**AUSGANGSTEXT:**
******
Shinea kommentierte am 14. April 2016 um 13:21

Als Ergänzung:

Der Tod und aufgefundene, manchmal unvollendete Werke, die dann postum veröffentlicht werden, sind nicht die einzigen Gründe für solches Vorgehen.
Oft genug konnten zwahlreiche Autoren ihre Werke nicht veröffentlichen, weil sie in einem Regime lebten, das das nicht gestattet hätte. Das Werk hätte dann die Zensur nicht überstanden oder, schlimmer noch, der Autor hätte mit seinem Leben dafür zahlen müssen.

Rissa kommentierte am 14. April 2016 um 13:55

Spontan fällt mir noch Das Tagebuch der Anne Frank ein.

Auch zwei Werke von Michael Crichton wurden posthum herausgebracht, das abgeschlossene "Gold" sowie das unvollendete "Micro", das von Richard Preston fertig geschrieben wurde.

Und "Vonne Endlichkait" von Grass ist ja auch erst posthum veröffentlicht worden, er soll ja bis zu seinem Tod noch daran gewerkelt haben.

Fanti2412 kommentierte am 14. April 2016 um 19:24

Danke für die tolle Liste und die Hintergrundinfos!

Die Millenium-Trilogie habe ich geliebt aber mir hat auch der vierte Teil gefallen.
Natürlich ist es kein Larsson aber es ist Lagercrantz gelungen, die beliebten Figuren zu neuem Leben zu erwecken.

Cthulhu kommentierte am 14. April 2016 um 21:17

Danke, dass ihr schreibt, Herrndorf hat sich das Leben genommen. Oft genug hört man leider nur, er sei an Krebs gestorben und sonst nix.
******
**EXTRAHIERTE DATEN:**

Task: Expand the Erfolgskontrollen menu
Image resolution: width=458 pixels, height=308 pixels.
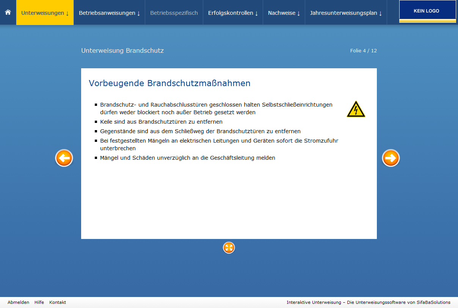Action: 232,12
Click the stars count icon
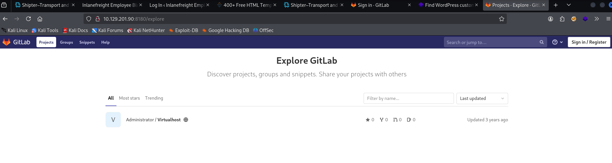Viewport: 612px width, 163px height. [x=368, y=120]
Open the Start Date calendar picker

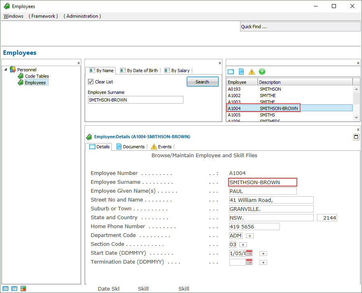[249, 253]
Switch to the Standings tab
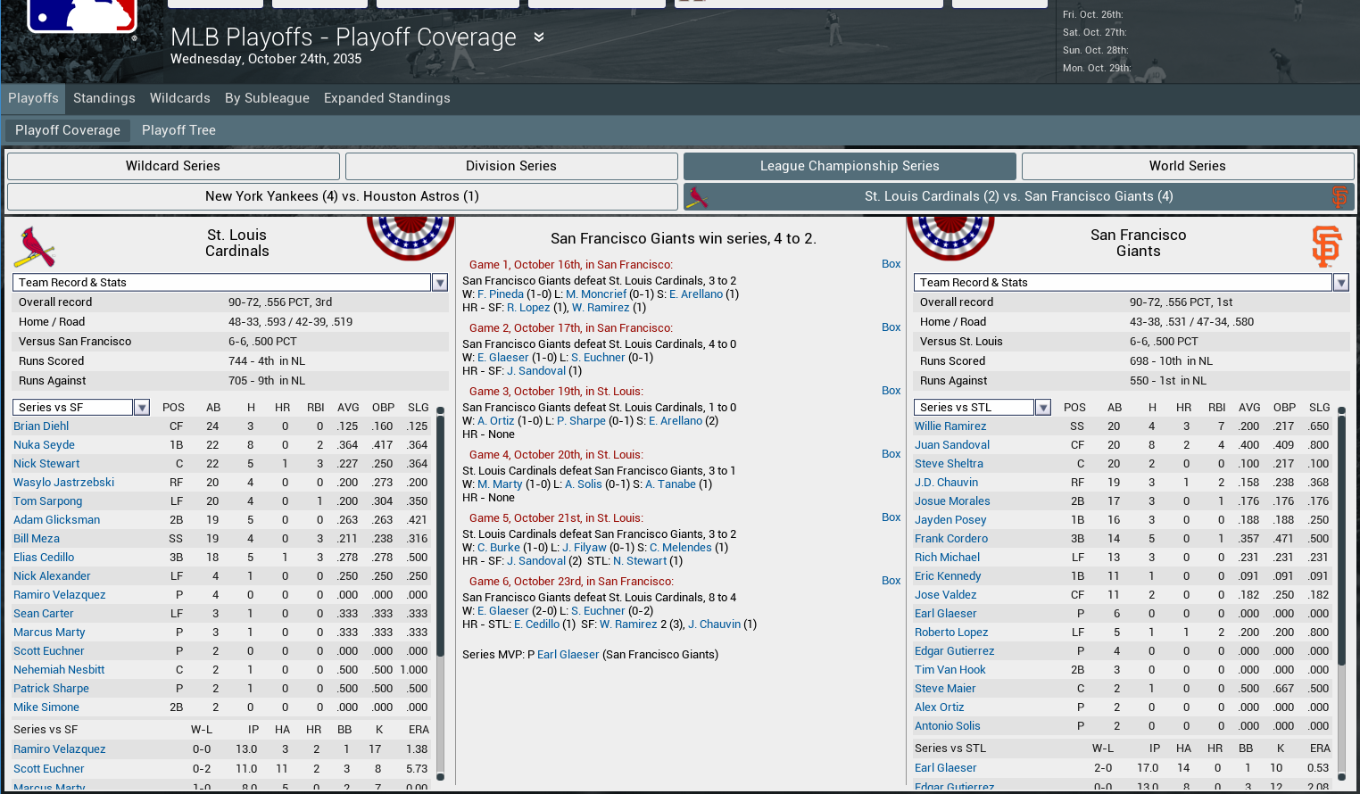This screenshot has width=1360, height=794. pos(104,98)
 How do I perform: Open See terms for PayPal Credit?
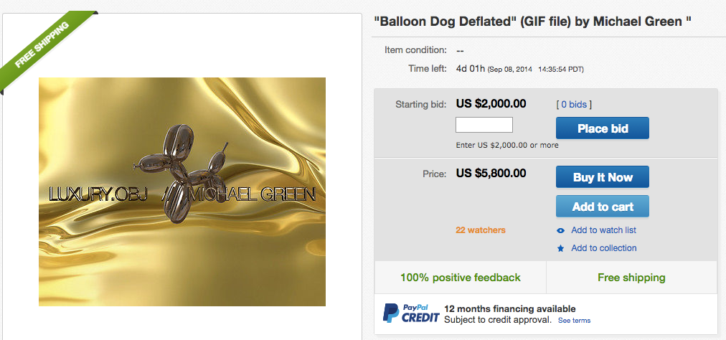coord(574,321)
******
**ZU BEARBEITEN:**
1 – Wer hat laut den Kommentaren zu postum veröffentlichten Werken Michael Crichtons unvollendeten Roman „Micro“ fertig geschrieben?
2 – Führe die Kommentare zu postum veröffentlichten Werken im Anschluss an den letzten Beitrag weiter.
Die Datensätze stammen aus einer anderen Quelle.

**ANTWORTEN NACH NUMMER:**
1 – Richard Preston

2 –
Zissi kommentierte am 15. April 2016 um 22:39

Dem kann ich nur beipflichten. Alles andere wird ihm meiner Meinung nach einfach nicht gerecht.

Brocéliande kommentierte am 14. April 2016 um 22:41

Eine sehr interessante Auflistung posthum veröffentlichter Romane, vielen Dank! Ich bin ein großer Fan von Stieg Larsson's Millenium-Trilogie und bedauere es bis heute, dass er viel zu früh gestorben ist - seine Krimis waren einzigartig!!!

"Das Silmarillion" steht definitiv noch auf unserer Familien-Lesewunschliste - und ich finde es völlig in Ordnung, posthum Bücher zu veröffentlichen (wobei ja eh zuvor die Rechte überprüft werden, siehe Tolkien etc.). Es sei denn, sehr nahe Angehörige sind dagegen, das würde ich persönlich respektieren wollen.

hobble kommentierte am 15. April 2016 um 06:46

Interessante Auswahl

Michelly kommentierte am 15. April 2016 um 08:15

Die Millenium Trilogie habe ich gelesen, eine sehr gute Reihe!

Das Buch von Astrid Lindgren steht schon länger auf meiner Wunschliste. Das ist eines der Bücher, die ich unbedingt in 2016 noch lesen möchte.

Arietta kommentierte am 15. April 2016 um 11:21

Danke für die Tolle Zusammenstellung, die Bücher von Astrid Lindgen liebe ich schon von Klein auf. Die von Austen, konnten mich nicht so begeistern.

Lara2500 kommentierte am 15. April 2016 um 11:26

Die Millenium Trilogie ist super spannend. Wirklich schade, dass Stieg Larsson so früh verstorben ist.

Sehr traurig, dass der ausdrückliche Wille von Vladimir Nabokow nicht respektiert wurde. Schon aus diesem Grund würde ich das Buch nicht lesen.

parole kommentierte am 16. April 2016 um 23:38

Auch diese Zusammenstellung ist sehr interessant!

Den Verlauf bzw. die Geschichte über die Veröffentlichung von der Millenium Trilogie von Stieg Larsson war mir garnicht bekannt.

Bosni kommentierte am 17. April 2016 um 07:44

Ich kannte ehrlich gesagt noch keines von denen...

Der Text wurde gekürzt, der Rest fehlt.